The current guidelines are based predominantly on epidemiological data, and very little clinical evidence exists that this level of physical activity can significantly improve glycemic status. More intense exercise prescriptions would appear to be needed to improve glucose tolerance and insulin action. Although higher exercise intensity is a key determinant for improvements in glucose homeostasis, it may produce mechanical and oxidative damage that can result in transitory impairments in insulin action and glucose tolerance. Therefore, the optimal exercise intensity for an individual with IGT appears to lie between these two extremes.

The pathogenesis of type 2 diabetes is not fully understood. However, there appears to be an intermediate state between normoglycemia and type 2 diabetes. This transitory condition is known as impaired glucose tolerance (IGT). From a clinical standpoint, the American Diabetes Association has classified IGT as a fasting blood glucose concentration between ∼6–7 mmol/l or 110–125 mg/dl.1 

Those with IGT have a one-in-three chance of developing type 2 diabetes within 10 years. Therefore, a strong rationale exists for the implementation of adjunctive therapeutic modalities designed to stabilize or reverse impaired carbohydrate metabolism in those with IGT.

Exercise is often prescribed as an initial therapy to control elevations in blood glucose. However, guidelines that specifically address the use of exercise in controlling blood glucose in individuals with IGT have not been developed.

Recently, the American College of Sports Medicine (ACSM), the Centers for Disease Control and Prevention (CDC), and the Surgeon General (SG) have issued statements regarding the recommended quantity and quality of exercise required to improve health status.2 Specifically, they have suggested that every American should accumulate 30 min of moderate-intensity exercise on most, if not all, days of the week. Walking briskly (3–4 miles per hour), gardening, and general home-care activities have been classified as moderate-intensity exercise. From a clinical perspective, the new activity guidelines define moderate intensity as between three and six METS (metabolic equivalents) or ∼11–21 ml/kg/min oxygen.

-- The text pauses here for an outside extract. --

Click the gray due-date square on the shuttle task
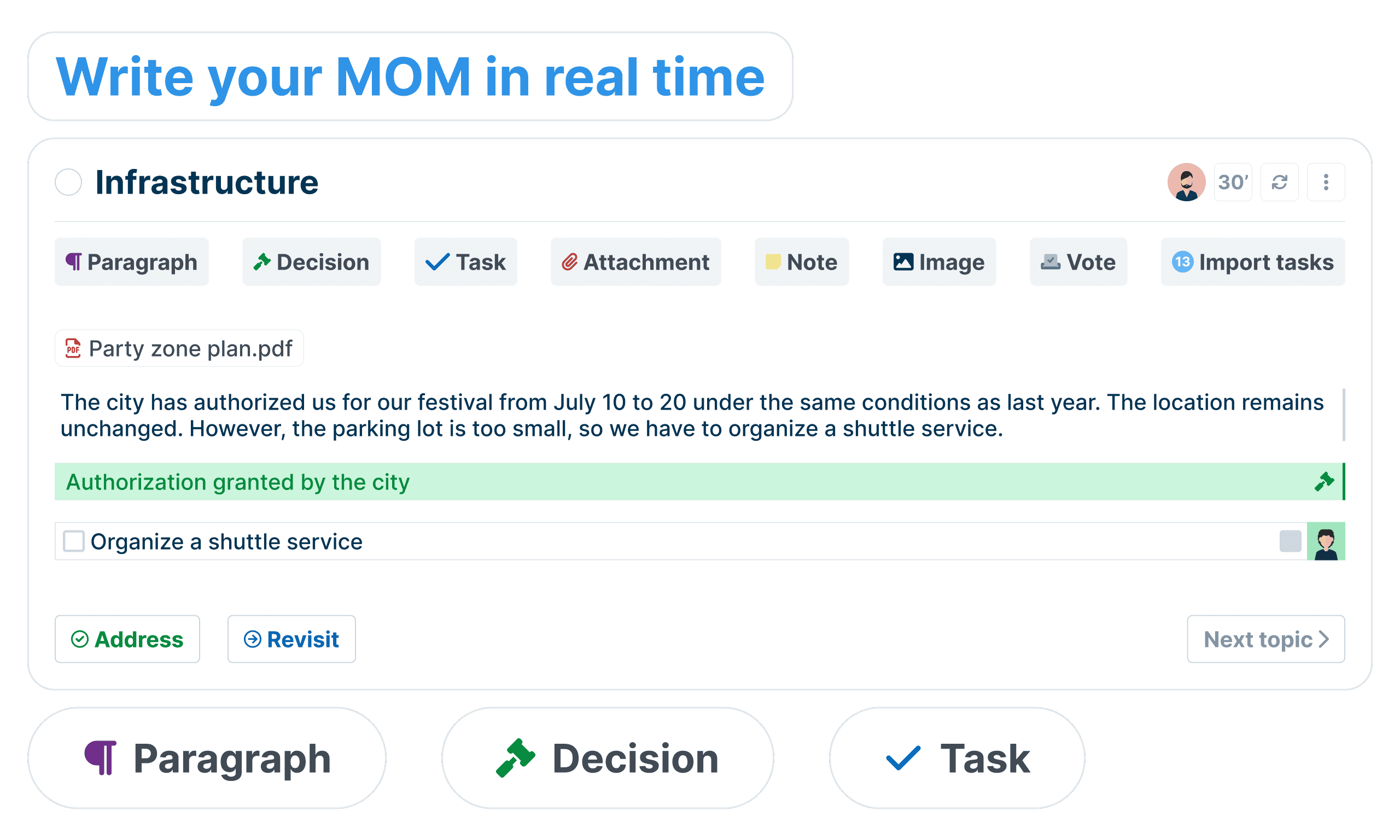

The current activity guidelines are based primarily on epidemiological data that suggest that those who perform 30 min of moderate-intensity exercise per day have lower morbidity and mortality rates than those who are habitually inactive. Leon et al.3 examined the relationship between leisure time physical activity and the occurrence of coronary heart disease and overall mortality in middle-aged men. During a 7-year follow-up study, they found that moderate amounts of leisure time physical activity were associated with 63% as many fatal coronary heart disease events and sudden deaths and 70% as many total deaths when compared with those who performed low levels of leisure time physical activity. Interestingly, the type of activity that was reported was intermittent in nature. The work of Leon and others36 demonstrates a clear inverse linear relationship between physical activity and morbidity.

Although a wealth of epidemiological data support the current guidelines, little clinical evidence exists that would suggest that intermittent moderate-intensity exercise by itself would be beneficial in improving glycemic status. More intense exercise would appear to offer greater therapeutic benefit to those with IGT than the current recommendations, in part because of the pattern of substrate utilization. The more intense a given exercise session, the greater the reliance on intramuscular glycogen as a fuel source.7 

Studies utilizing both animal and human models have demonstrated that glycogen depletion may be one of the predominant factors leading to an increased insulin action following exercise cessation.812 The postexercise improvement in insulin action from a functional standpoint is necessary for the replenishment of muscle glycogen levels.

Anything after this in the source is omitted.